Our case
A 54-year-old Thai female presented with multiple blisters on top of
erythematous rashes that started three days after receiving the first
dose of the Pfizer-BioNTech as the booster shot.
She received two doses of the Sinovac-CoronaVac COVID-19 vaccine four
months prior, with no side effects observed. Two months after
vaccination, she was hospitalized due to COVID- 19 pneumonia with no
cutaneous eruption noted.
Two months after the COVID-19 infection, she got the Pfizer-BioNTech
booster shot. A couple of days later, she developed mild itchy
erythematous rashes on her left upper arm. The rashes spread to her
upper chest, posterior aspect of the neck, and right arm the next day,
and some blisters developed on top of erythematous rashes on her left
upper arm. The blisters are located 7 cm distal to the vaccine injected
site. Three days after the blisters developed, she went to the hospital.
Dermatologic examination revealed erythematous macules and papules
coalesce into plaques on both arms, upper chest, and posterior aspect of
the neck. Multiple tense bullae were found on top of erythematous plaque
on the left arm (Fig. 1). The skin biopsy demonstrated a subepidermal
separation with predominated neutrophils. The direct immunofluorescence
had a negative result (Fig. 2).
She was diagnosed with a subepidermal blistering eruption related to the
Pfizer-BioNTech COVID-19 Vaccine. After three weeks of topical
corticosteroid and oral antihistamine were administered, her blisters
resolved. Only post-inflammatory hyperpigmented patches remained without
lesion recurrence (Fig.3).
Discussion :
Many cutaneous adverse reactions were reported after receiving an mRNA
vaccine. The typical reactions were delayed large local reaction,
swelling, erythema, urticarial, and flare of existing dermatologic
conditions. 2,3,4,5 Few bullous reactions from mRNA
vaccine were reported.6 Moreover, there were still
limited data about the cutaneous reactions from the booster vaccine in
this kind of combination regimen, especially in post-covid 19 infectious
patients.
Tomayko et al. 6. reported that 12 out of 733 patients
experienced subepidermal blistering eruption after mRNA vaccination. The
onset of bullae is usually seven days after vaccination. Our patient
seemed to develop blisters earlier than the median time in Tomayko’s
report, while the duration of the rash was similar at a median time of
three weeks.
Krammer et al.7 revealed that the previously infected
patients with only one vaccination dose usually have higher immunity
levels than the uninfected patients with two vaccinations. The result
corresponded with a higher rate of systemic adverse effects (headache,
fever, muscle pain) after vaccination in post-infectious patients.
However, there were no differences between the two groups in local
injected site reactions. Nevertheless, this study did not emphasize
cutaneous reactions other than local reactions.
It is possible that the blistering eruption in our patient was caused by
a high antibody response to the vaccination after the recent COVID-19
infection. Since the mRNA vaccines are novel medications, more
understanding is needed to prove this hypothesis.

Data shown:
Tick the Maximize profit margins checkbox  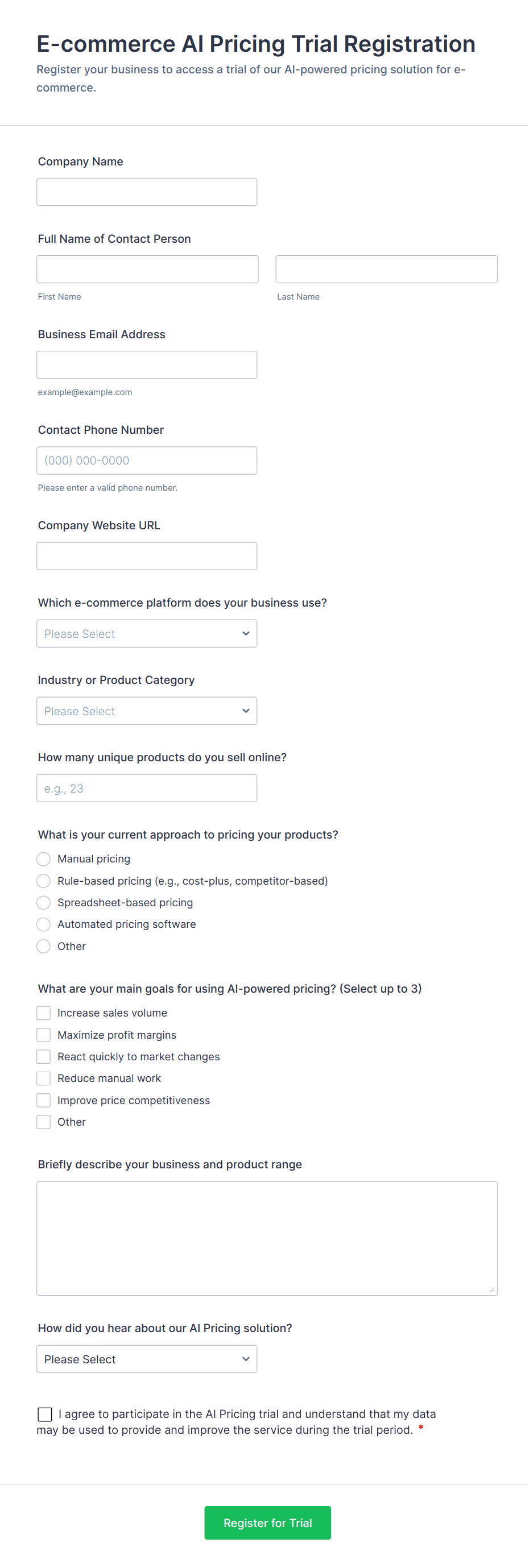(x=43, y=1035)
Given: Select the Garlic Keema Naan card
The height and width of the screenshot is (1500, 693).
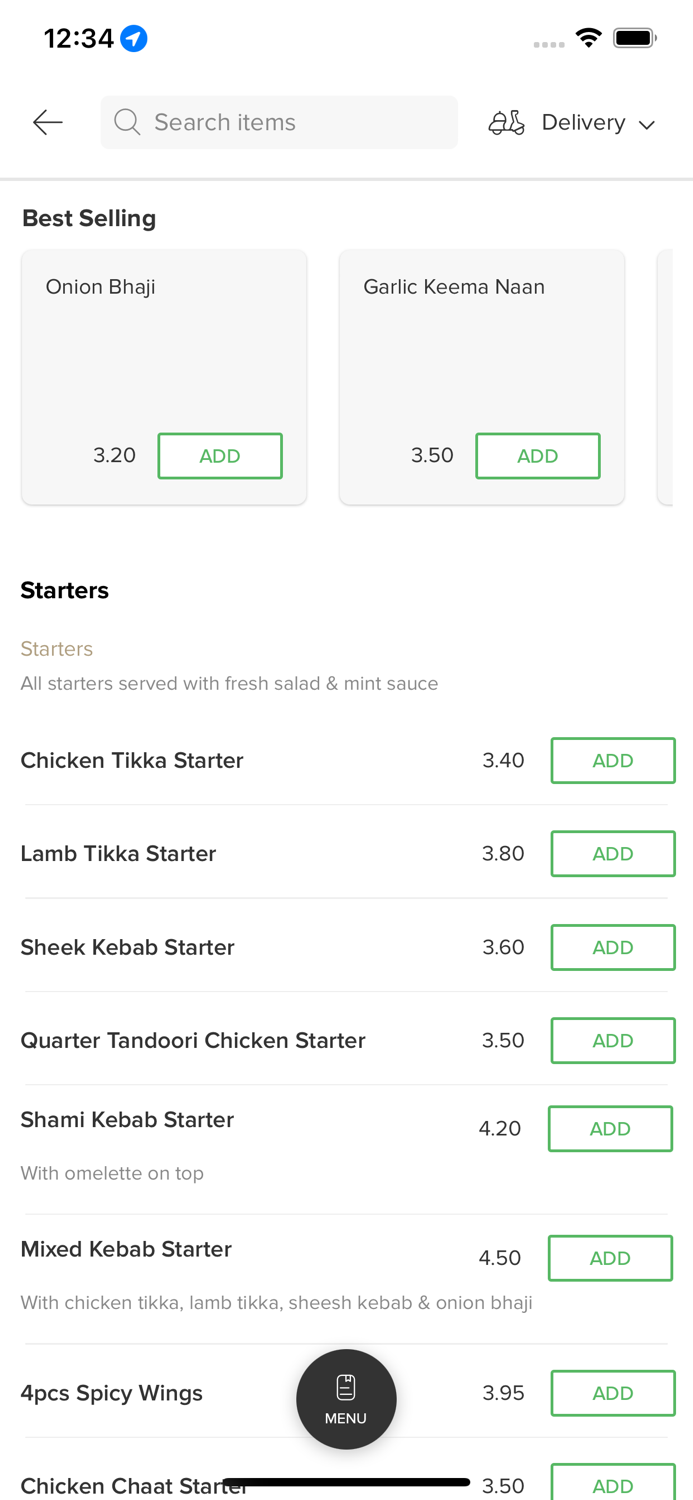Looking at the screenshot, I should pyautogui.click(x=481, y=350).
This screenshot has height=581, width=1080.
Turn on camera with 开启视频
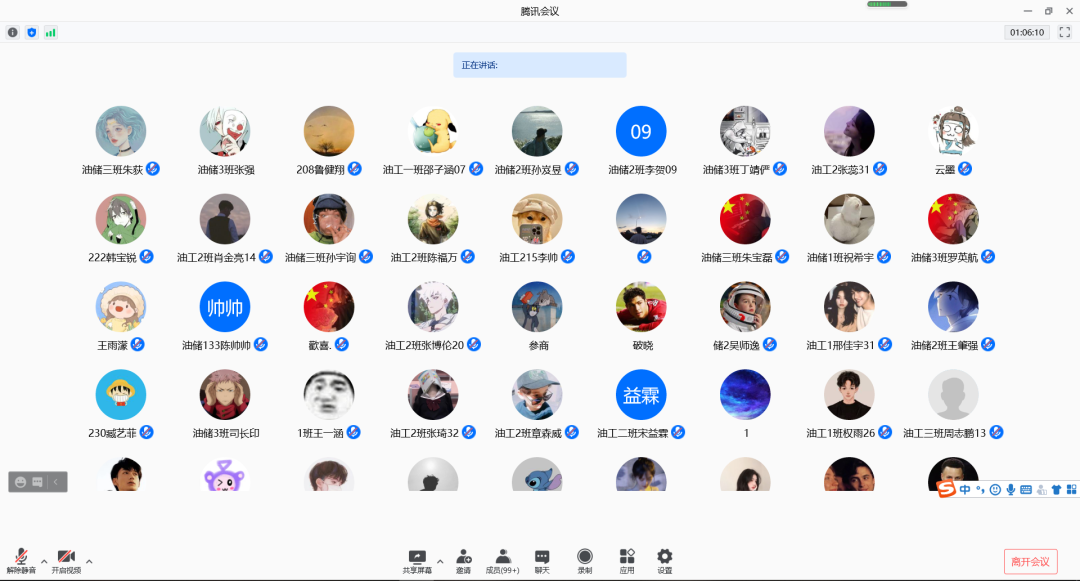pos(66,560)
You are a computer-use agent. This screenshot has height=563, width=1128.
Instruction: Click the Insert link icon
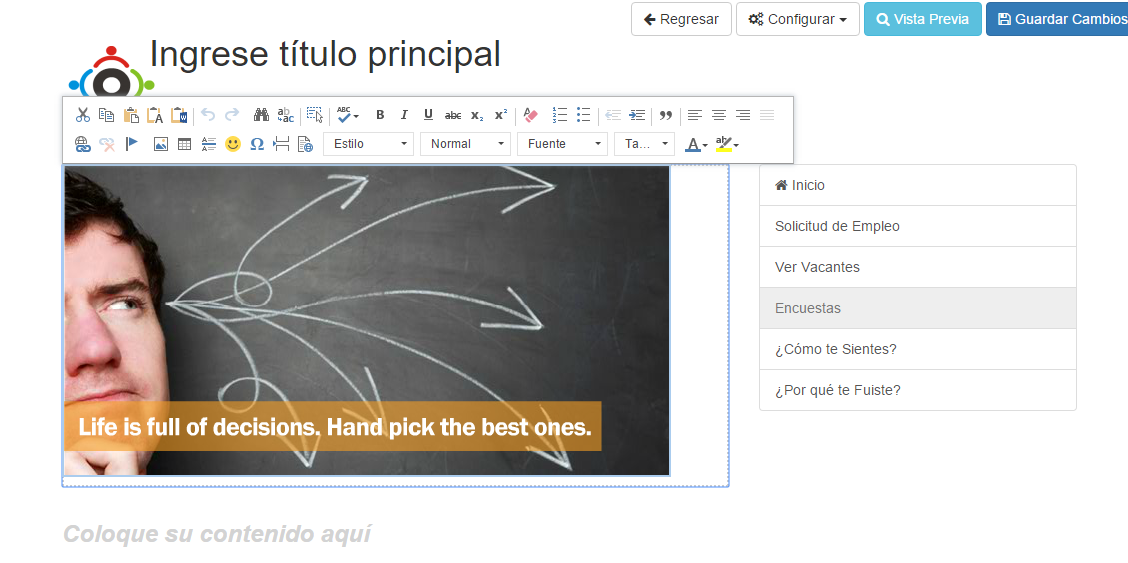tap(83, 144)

--

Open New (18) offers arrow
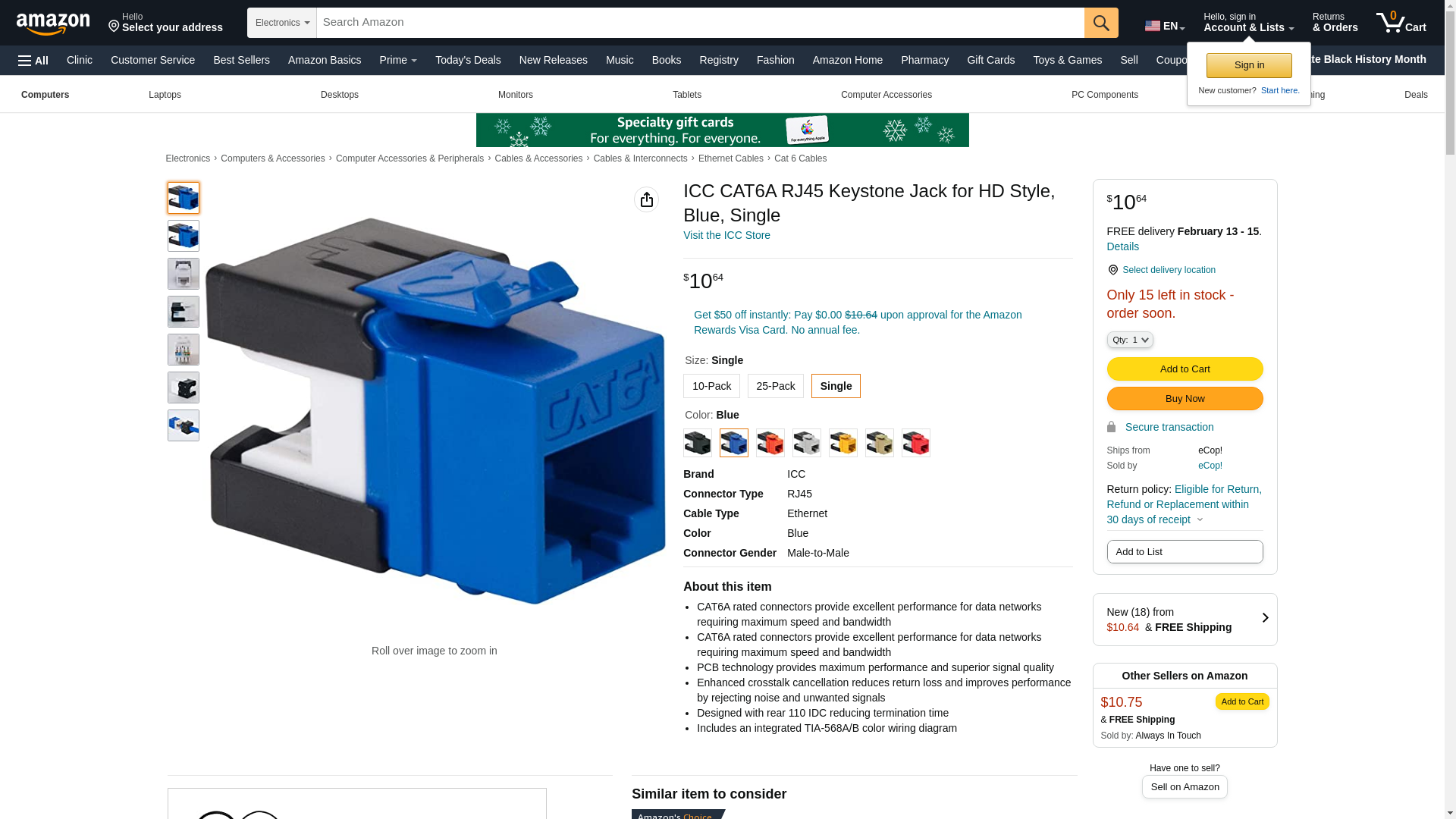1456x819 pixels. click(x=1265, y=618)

Problems to work on:
- 1) From the case report, answer these:
(a) How many doses of the Sinovac-CoronaVac COVID-19 vaccine had the patient received?
(b) How far from the vaccine injected site were the blisters located?
(c) In the report by Tomayko et al., how many patients experienced subepidermal blistering eruption after mRNA vaccination?
- 2) Decide whether each statement agrees with the case report, and support each answer with a quotation:
(a) The direct immunofluorescence gave a positive result.
(b) The patient's blisters resolved after three weeks of topical corticosteroid and oral antihistamine.
(c) Krammer et al. found differences between the two groups in local injected site reactions.
Please answer using only the case report, not the listing.

Solutions:
- 1)
(a) Two doses.
(b) 7 cm distal to the vaccine injected site.
(c) 12 out of 733 patients.

- 2)
(a) No: "The direct immunofluorescence had a negative result"
(b) Yes: "After three weeks of topical corticosteroid and oral antihistamine were administered, her blisters resolved."
(c) No: "However, there were no differences between the two groups in local injected site reactions."